> TASK REQUIREMENTS
Return the text of each record below word for word, leaving out the pictures.

> SUPPLIED DATA
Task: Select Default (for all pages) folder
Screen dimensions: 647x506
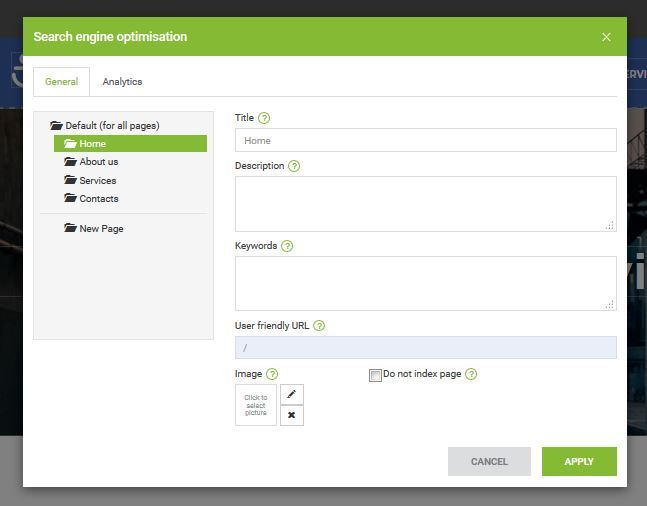Action: [x=111, y=126]
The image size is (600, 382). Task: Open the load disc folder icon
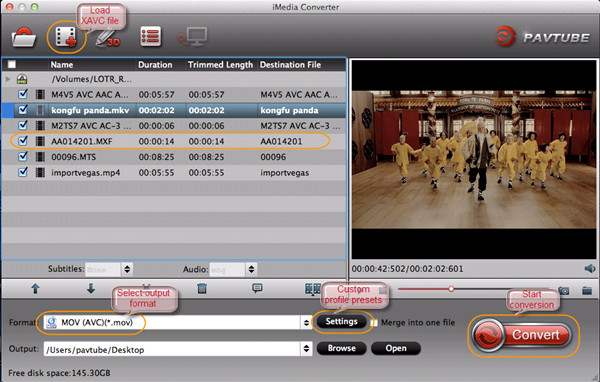click(24, 37)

> FINISHED EXERCISE
Task: Select Default (for all pages) folder
Screen dimensions: 647x506
Action: [x=111, y=126]
The image size is (600, 382). Task: Open the load disc folder icon
click(24, 37)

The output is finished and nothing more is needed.